Una mujer sale de un punto de cobro con dinero en efectivo mientras recorre una calle de una comunidad mexicana. La etapa final de las remesas puede convertirse en un desafío para la seguridad de las familias.
Una mujer sale de un punto de cobro con dinero en efectivo mientras recorre una calle de una comunidad mexicana. La etapa final de las remesas puede convertirse en un desafío para la seguridad de las familias.
¿Quién protege el dinero de las familias migrantes?
Cada mes, millones de mexicanos que viven en Estados Unidos envían dinero para sostener a sus familias. Ese esfuerzo cruza fronteras mediante plataformas financieras cada vez más seguras, pero el recorrido no siempre termina cuando la transferencia queda disponible. En numerosas comunidades, el verdadero desafío comienza al momento de convertir el envío en efectivo y regresar a casa.
Las entidades que reciben mayores montos de remesas también concentran amplias zonas rurales donde el acceso a servicios bancarios es limitado. En esos lugares, muchas personas cobran el dinero en corresponsales financieros, tiendas de conveniencia o cajas de ahorro. El efectivo vuelve a convertirse en el medio predominante y, con ello, aumenta la exposición a delitos patrimoniales y a la presencia de grupos dedicados a la extorsión o al cobro de piso.
Aunque no existen estadísticas nacionales que documenten un patrón específico de ataques contra quienes cobran remesas, autoridades y especialistas en seguridad han advertido que los establecimientos que manejan efectivo son objetivos frecuentes de la delincuencia organizada. Esto coloca a miles de familias en un entorno de riesgo, especialmente cuando deben recorrer largas distancias para retirar recursos destinados a alimentos, medicamentos o gastos escolares.
La falta de infraestructura bancaria, el transporte público limitado y la escasa vigilancia en algunas localidades incrementan esa vulnerabilidad. Adultos mayores y mujeres que acuden solas a realizar los retiros suelen enfrentar mayores dificultades para proteger el dinero que reciben de sus familiares.

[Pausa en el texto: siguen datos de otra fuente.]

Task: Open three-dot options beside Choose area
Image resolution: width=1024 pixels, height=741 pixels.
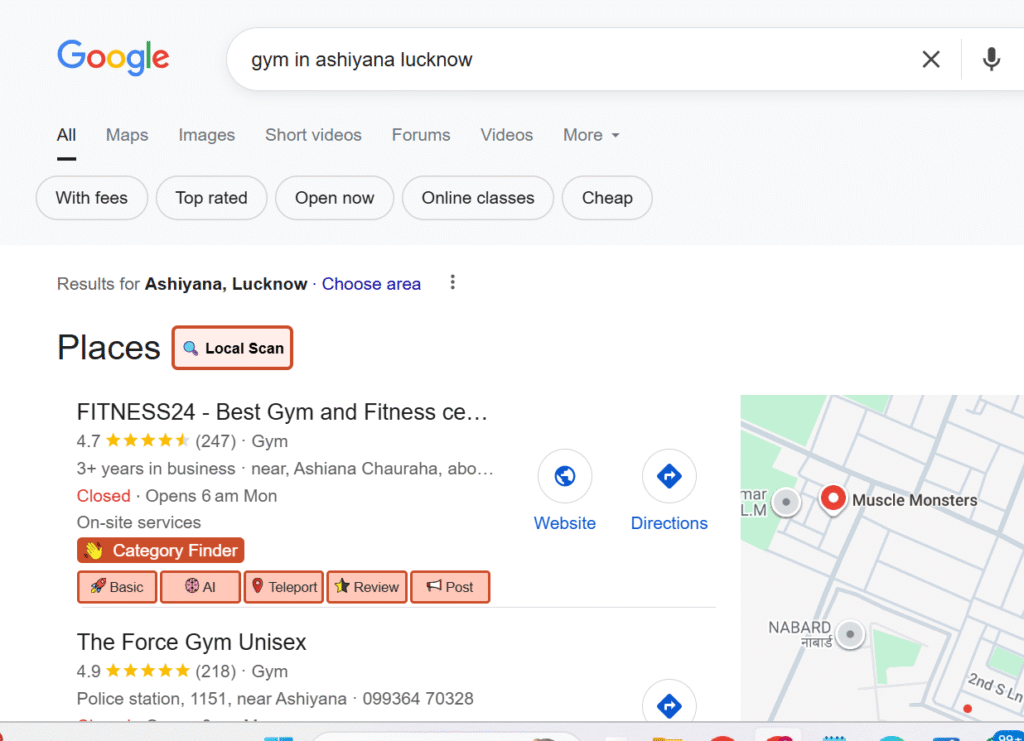Action: tap(453, 283)
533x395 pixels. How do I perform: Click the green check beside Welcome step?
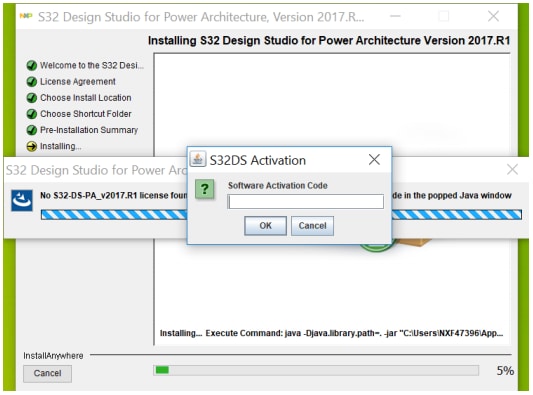pos(32,65)
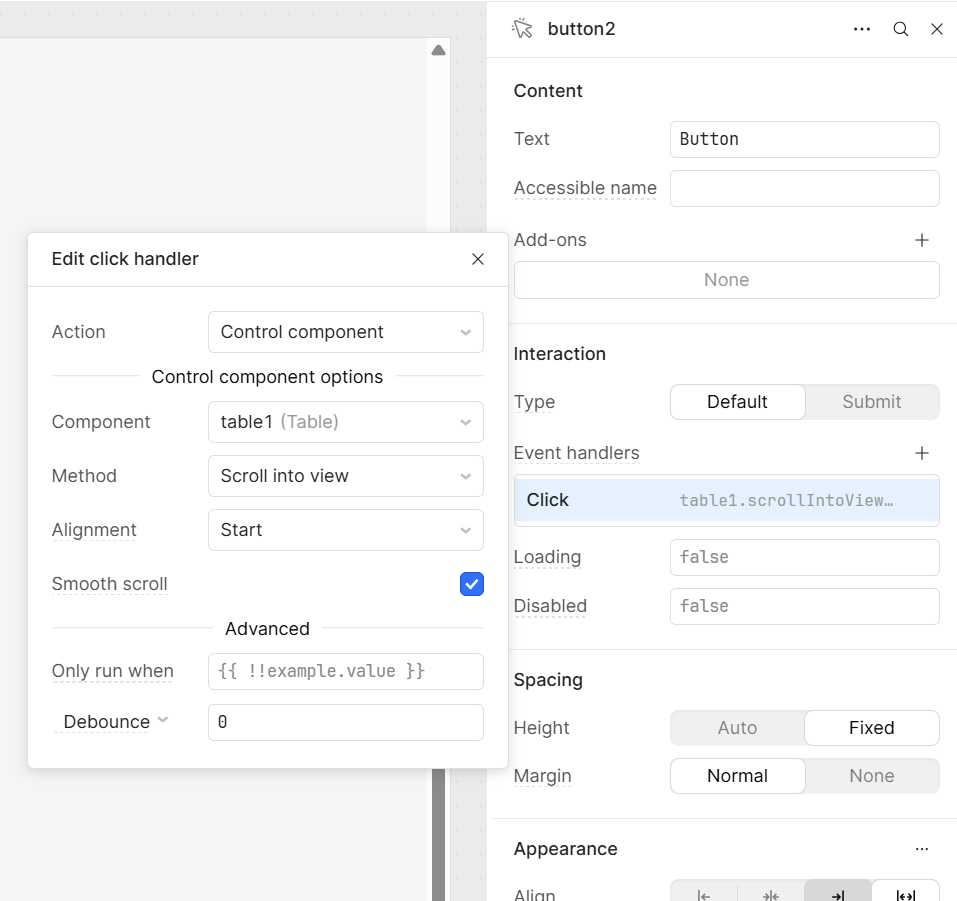Open the Action dropdown

pos(345,332)

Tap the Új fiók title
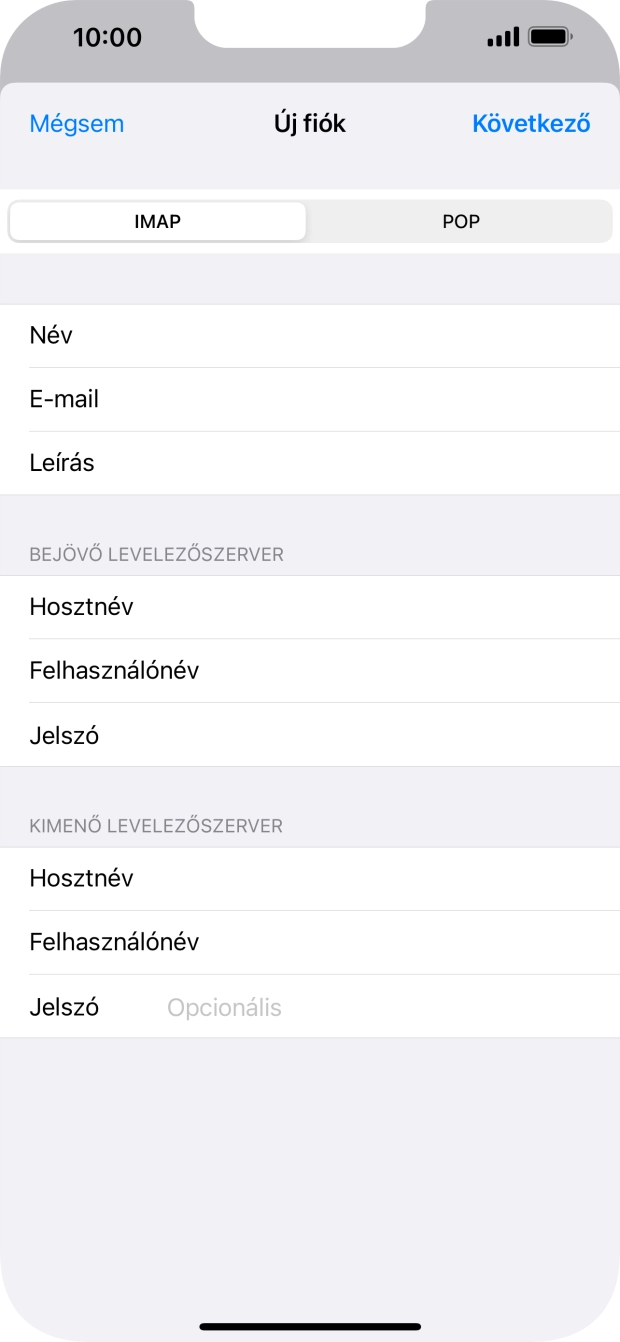310,123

El debate ya no debe centrarse únicamente en cuánto dinero llega al país, sino en cómo garantizar que ese recurso llegue íntegro a las manos de quienes lo necesitan. La expansión de pagos electrónicos, el fortalecimiento de la banca digital y la instalación de más cajeros y sucursales en municipios con alta recepción de remesas podrían reducir la necesidad de transportar grandes cantidades de efectivo.
Para los mexicanos que trabajan en Estados Unidos, cada envío representa horas de esfuerzo y sacrificio. Proteger la última etapa del recorrido de las remesas significa resguardar mucho más que un ingreso económico. Significa preservar el bienestar de las familias y asegurar que el apoyo enviado desde el extranjero cumpla el propósito para el que fue destinado.